NEUROFIBROMA DEL PÁNCREAS
Se presenta el caso de una paciente de 18 años portadora de neurofibromatosis tipo 1 o enfermedad de Von Recklinghausen.
De sus antecedentes heredofamiliares, interesa que el abuelo materno finado por leucemia senil, abuela materna y abuelo paterno finados por cáncer de páncreas.
En mayo de 2001 se le realizo biopsia de una lesión cutánea en la fosa poplítea con diagnostico de neurofibroma.
En abril de 2010 se detecto por ultrasonido una lesión de la apófisis uncinaria y en la cabeza del páncreas de 2.3×1.5 cms hipoecoica al resto del tejido pancreático bien delimitada, e bordes lisos que a la aplicación e la modalidad Doppler color mostró vascularidad en la periferia.
Inicia tres meses antes de su valoración por el servicio de imagen con dolor abdominal de intensidad moderada, punzante, progresivo, que disminuis con la administración de analgésicos. No se detectaron migalias a la palpación, pero si dolor de distribución difusa a la palpación profunda con predominio en epigastrio y mesogastrio.
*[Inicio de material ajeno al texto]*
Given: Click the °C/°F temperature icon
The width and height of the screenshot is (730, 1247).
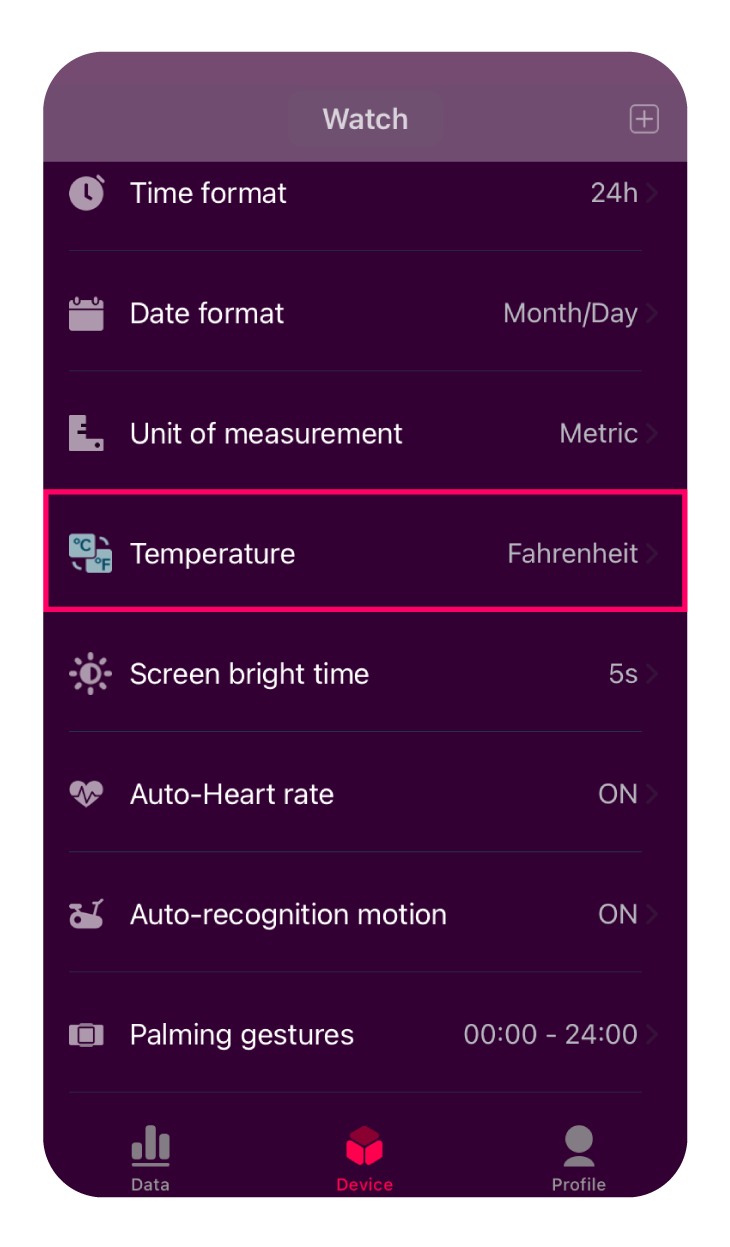Looking at the screenshot, I should tap(89, 553).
Un nuevo estudio de ultrasonido abdominal mostró una lesión dependiente de la apófisis unciforme y de la cabeza del páncreas que media 5.7×5.5 cms en sus ejes mayores de predominio hipoecoico, bien delimitada redonda, de pared gruesa y que contenía liquido.
El estudio complementario con TAC, demostró la lesión en idéntica localización que el ultrasonido, de composición predominantemente liquida con focos sólidos y reforzamiento periférico.
Se realizo panceatoduodenectomia, apendicectomia profiláctica, por encontrar apéndice edematosa, además se observaron multiples implantes peritoneales de las mismas características macroscópicas que la lesión principal.
La neurofibromatosis tipo 1, es una enfermedad autosómica dominante y es mas común en los síndromes neurocutaneos; ocurre en 1 de cada 2000 a 3000 nacimientos y se encuentra asociada con un defecto en el brazo largo del cromosoma 17. Puede manifestarse como una entidad simple o como un desorden multisistemico heterogéneo que afecta a cualquier parte del cuerpo. Los pacientes afectados presentan los síntomas clásicos durante la niñez; estos son reas de hiperpigmentacion, tumores cutáneos y subcutáneos, pecas inguinales y axilares, glioma del nervio óptico, nódulos de Lisch, displasia osea. Las manifestaciones mas comunes en la afectación abdominal son dolor, nausea, distensión abdominal, diarrea, estreñimiento.
COMENTARIO.- El estudio de imagen juega un papel importante en la evaluación, diagnostico y seguimiento de las lesiones. El ultrasonido muestra los neurofibromas solitarios como imágenes redondas, hiperecogenicas con ecos en su interior, lobulados, de bordes lisos y bien delimitados.